In parish life, pastors try very hard to provide everyone with “mountain experiences” of God’s presence: well-planned and reverent liturgies, numerous opportunities for Eucharistic Adoration and various other devotions, frequent and varied adult education opportunities, Christian service projects, family events, social activities, and the like. In all honesty, we’re sometimes discouraged more people don’t take part in these things, and concerned that it’s sometimes difficult to recruit needed volunteers. The greater concern, however, is whether those who are touched by God during these mountain experiences or high points actually take that special grace back with them into daily life. Five weeks from now, parishes across our country will have very beautiful, moving, and spiritually enriching liturgies on Easter Sunday, and at each Mass the church will be filled almost to capacity. Sadly, many of the people who come won’t return again until Christmas; for whatever reason, those persons apparently won’t take the grace of that encounter with God and live it out the rest of week, as indicated by their absence at Mass the Sunday after Easter.
We’re in no position to judge them, of course, for we ourselves may be failing to respond wholeheartedly to the blessings we’ve received from God. This is one of the primary purposes and benefits of Lent: the opportunity to examine our consciences, asking ourselves if we’re truly putting God at the center of our lives—not only on Sundays, but throughout the week, and not only here in church, but everywhere we go.
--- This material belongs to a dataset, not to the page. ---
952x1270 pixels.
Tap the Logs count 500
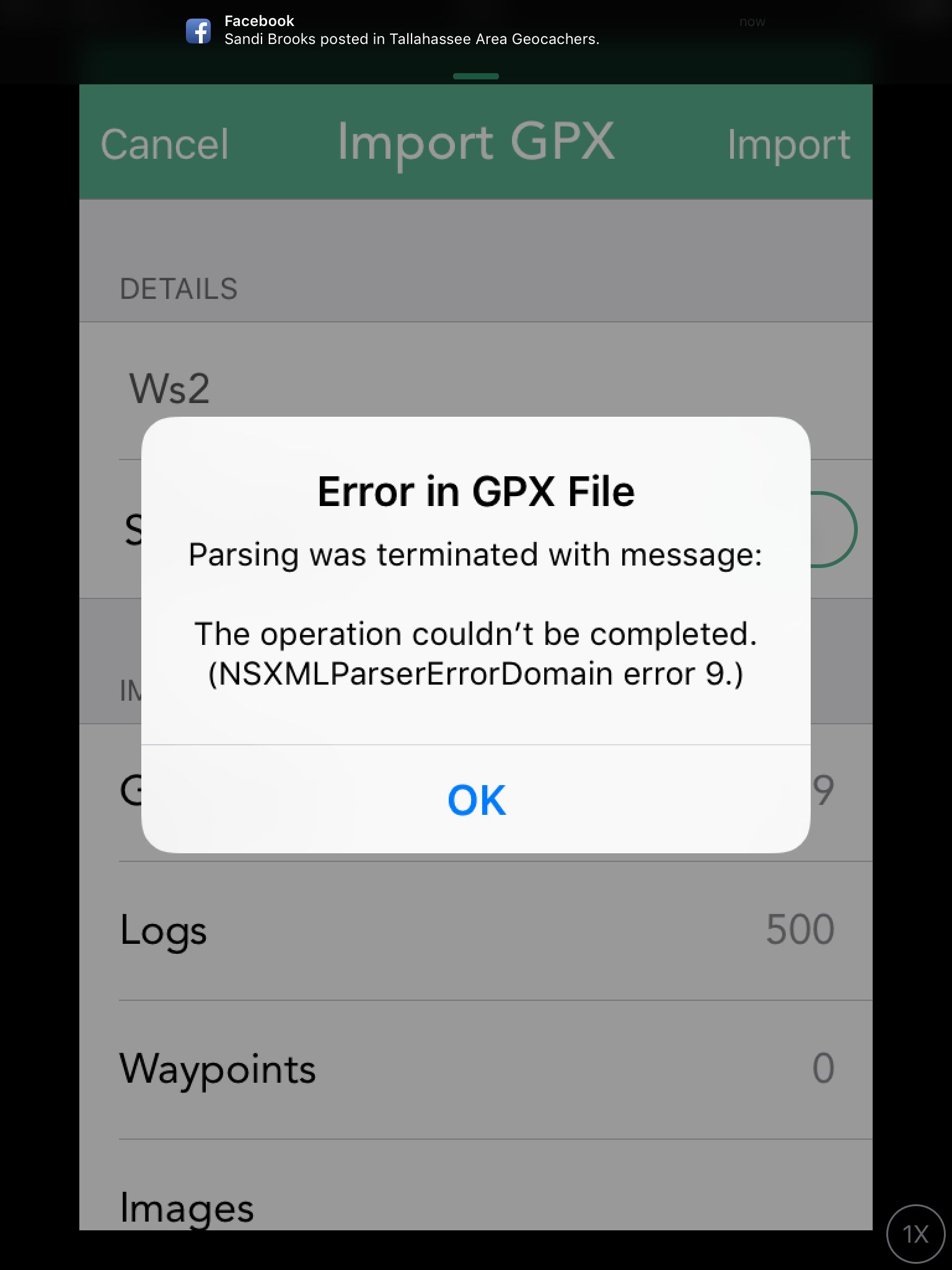[800, 930]
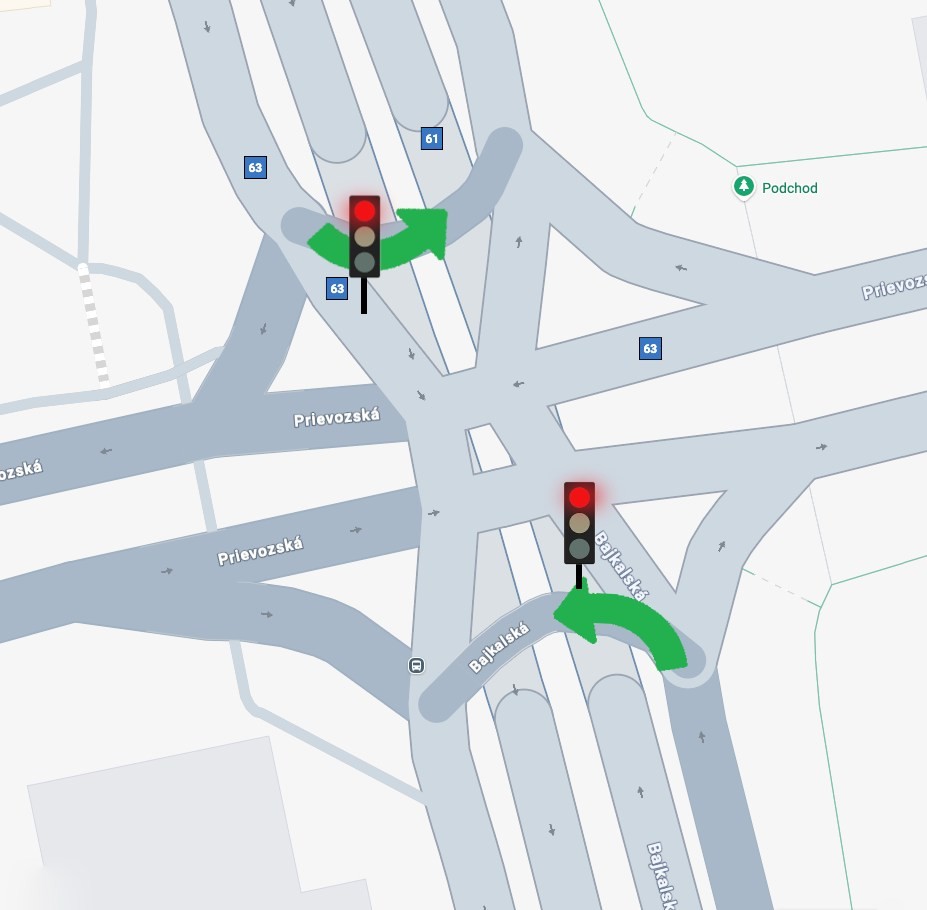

Do we offer up our daily labors and activities for God’s glory? Do we allow the Lord to guide us in our finances and business and career decisions? Do we see our encounters with people on the job, at school, or in the marketplace as a chance to witness to Christ by our words and example? Does our treatment of our family members demonstrate our genuine desire to be part of God’s family? In the midst of our leisure and relaxation, do we find regular time for prayer or Scripture reading? Sir Edmund Hillary was on the top of Mount Everest for only a short while, but he let that glorious moment inspire him to live a life of service and compassion from then on. In the same way, Jesus wants us not only to grow in our faith, but also to live it out each day in a very practical, down-to-earth manner. Finding, serving, and loving God in the mist of our daily responsibilities and activities is essential if we wish one day to live in Heaven. Therefore, let us go up the mountain with Jesus, and then come back down and make a difference in His Name.